Preparing Grayscale images to feed tao unet model exported to tensorRT


A clear and concise description of the bug or issue.


TensorRT Version: 8.0.1-1+cuda11.3
GPU Type: RTX 3090
Nvidia Driver Version: NVIDIA-SMI 510.85.02 Driver Version: 510.85.02 CUDA Version: 11.6
Operating System + Version: Ubunto 20.04

Steps To Reproduce

I exported a tao unet binary semantic segmentation model to work with tensorRT with input images 1280X704 Grayscale.

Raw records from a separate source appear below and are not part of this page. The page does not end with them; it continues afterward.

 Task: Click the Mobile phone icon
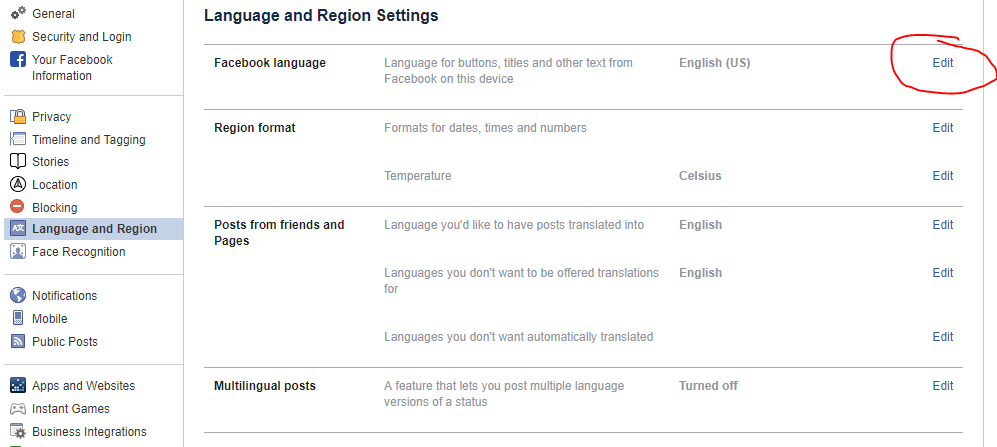[17, 319]
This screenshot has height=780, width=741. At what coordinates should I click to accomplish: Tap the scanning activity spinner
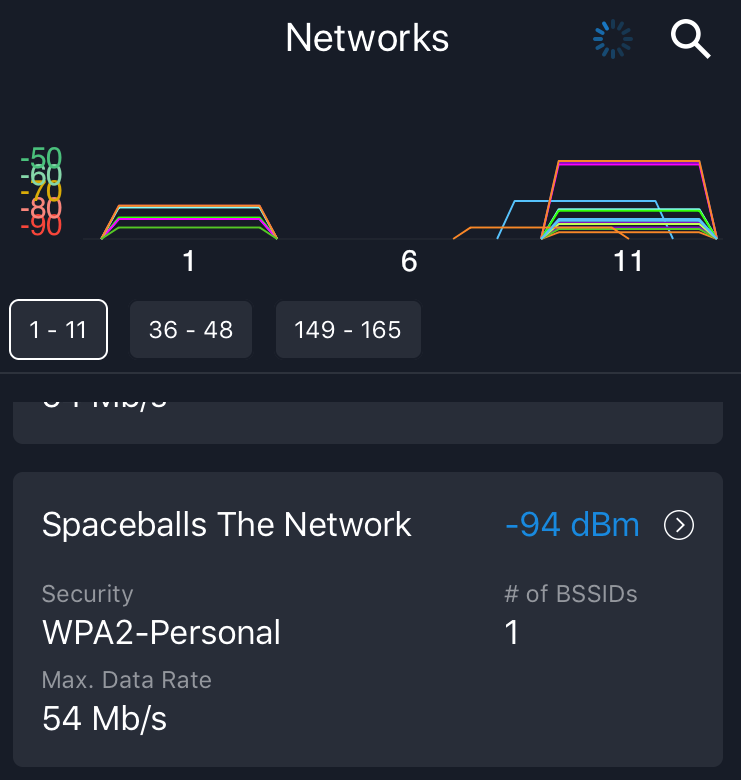[x=613, y=39]
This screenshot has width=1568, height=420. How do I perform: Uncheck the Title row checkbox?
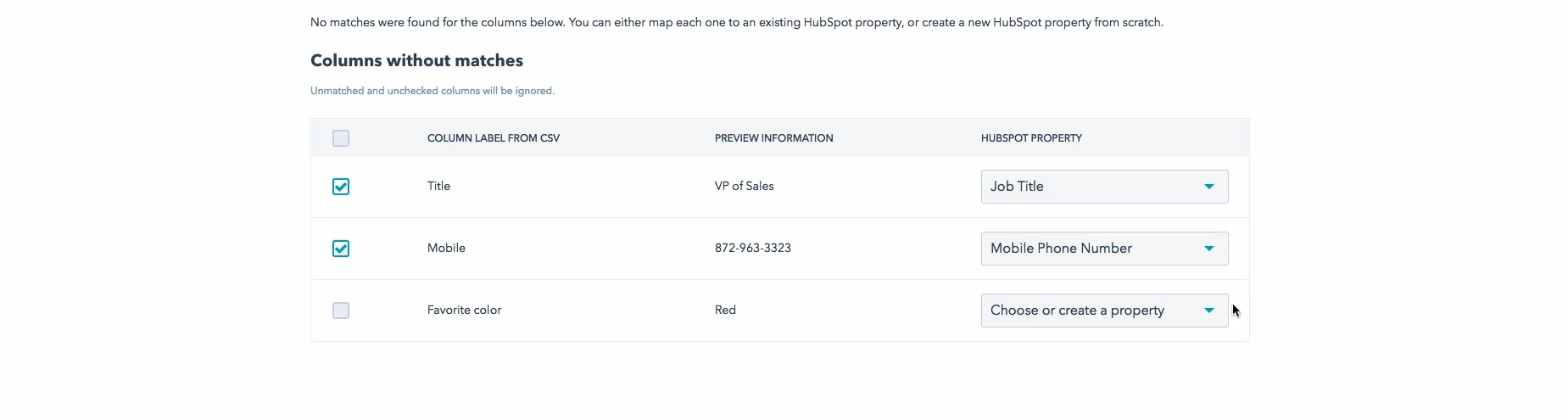coord(341,187)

Before loading the image frames to the CUDA buffer to feed the model inference engine, I am normalizing the frame as follows:

Mat image(Size(w, h), CV_8UC3, (void*)video.get_data(), Mat::AUTO_STEP);
cv::Mat imageGray;
cvtColor(image, imageGray, CV_BGR2GRAY);
cv::resize(imageGray, imageGray, cv::Size(1280,704));

cv::subtract(image, cv::Scalar(127.5f, 127.5f, 127.5f), imageGray, cv::noArray(), -1);
cv::divide  (image, cv::Scalar(127.5f, 127.5f, 127.5f), imageGray, 1, -1);

And that is loaded into the host data buffer. But the model is not producing any good segmentation classes…

Is it the normalization of the image? Is it the proper order of loading the CV::Mat object to the host data buffer?

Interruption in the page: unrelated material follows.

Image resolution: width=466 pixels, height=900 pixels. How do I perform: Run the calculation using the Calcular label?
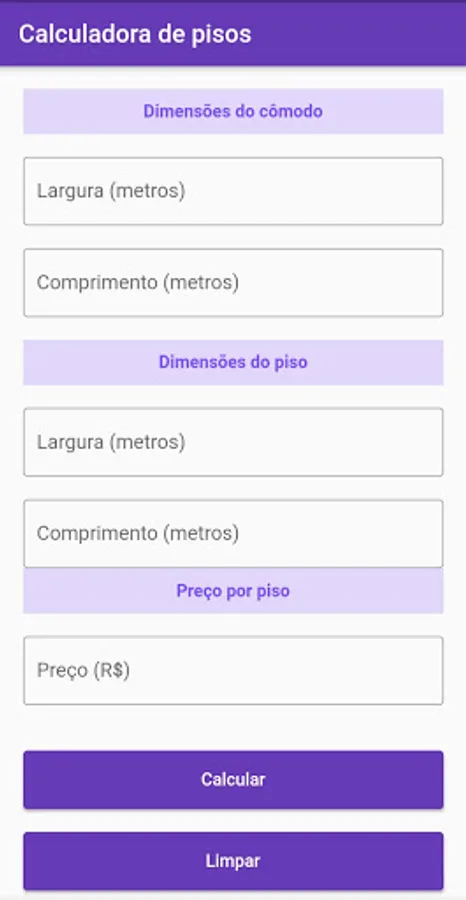233,779
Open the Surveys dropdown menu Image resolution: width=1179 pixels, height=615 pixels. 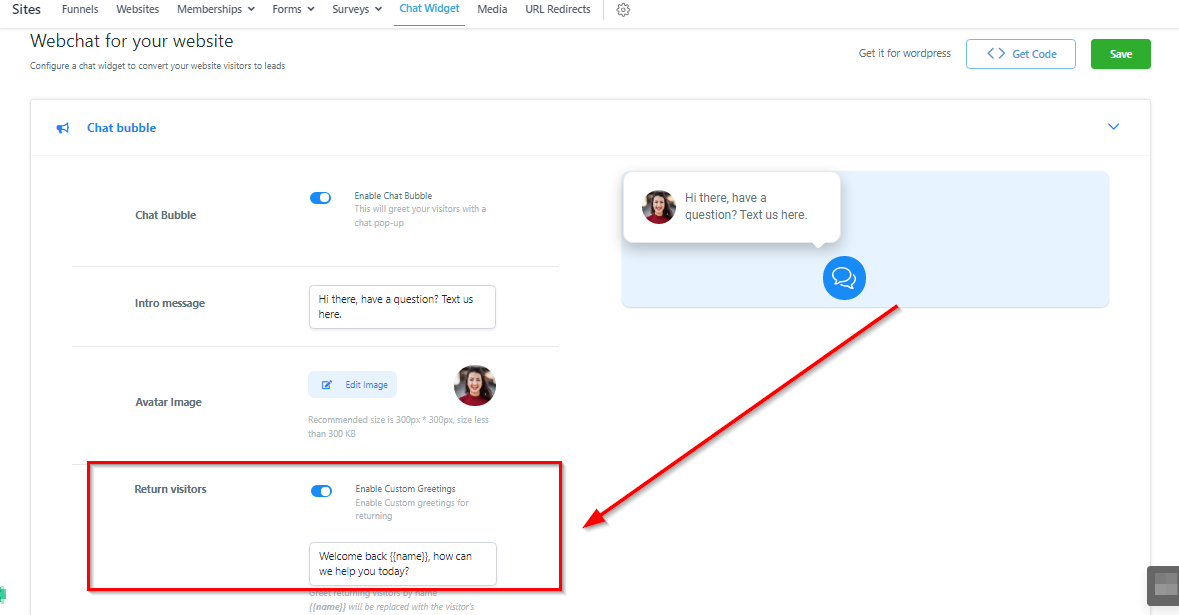point(357,10)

I have another multiclass semantic segmentation fed colog images, that is working well with a similar architecture,

Many thanks!!


We are moving this post to the TAO toolkit forum to get better help.

Thank you.

There is no update from you for a period, assuming this is not an issue anymore. Hence we are closing this topic. If need further support, please open a new one.

Please refer to
UNET — TAO Toolkit 3.22.05 documentation and
Data Annotation Format — TAO Toolkit 3.22.05 documentation

Color Input Image Type
For the color input images, each mask image is a single-channel or three-channel image with size equal to the input image. Every pixel in the mask should have an integer value that represents the segmentation class label_id, as per the mapping provided in the dataset_config. Ensure that the value of the pixels in the mask image are within the range of the label_id values provided in the dataset_config.

For a reference example, refer to the _labelIds.png images format in the Cityscapes Dataset.

Grayscale Input Image Type

For grayscale input images, the mask is a single channel image with size equal to the input image. Every pixel has a value of 255 or 0, which corresponds respectively to a label_id of 1 or 0 in the dataset_config. For reference, refer to ISBI dataset Jupyter notebook example provided in ngcresources.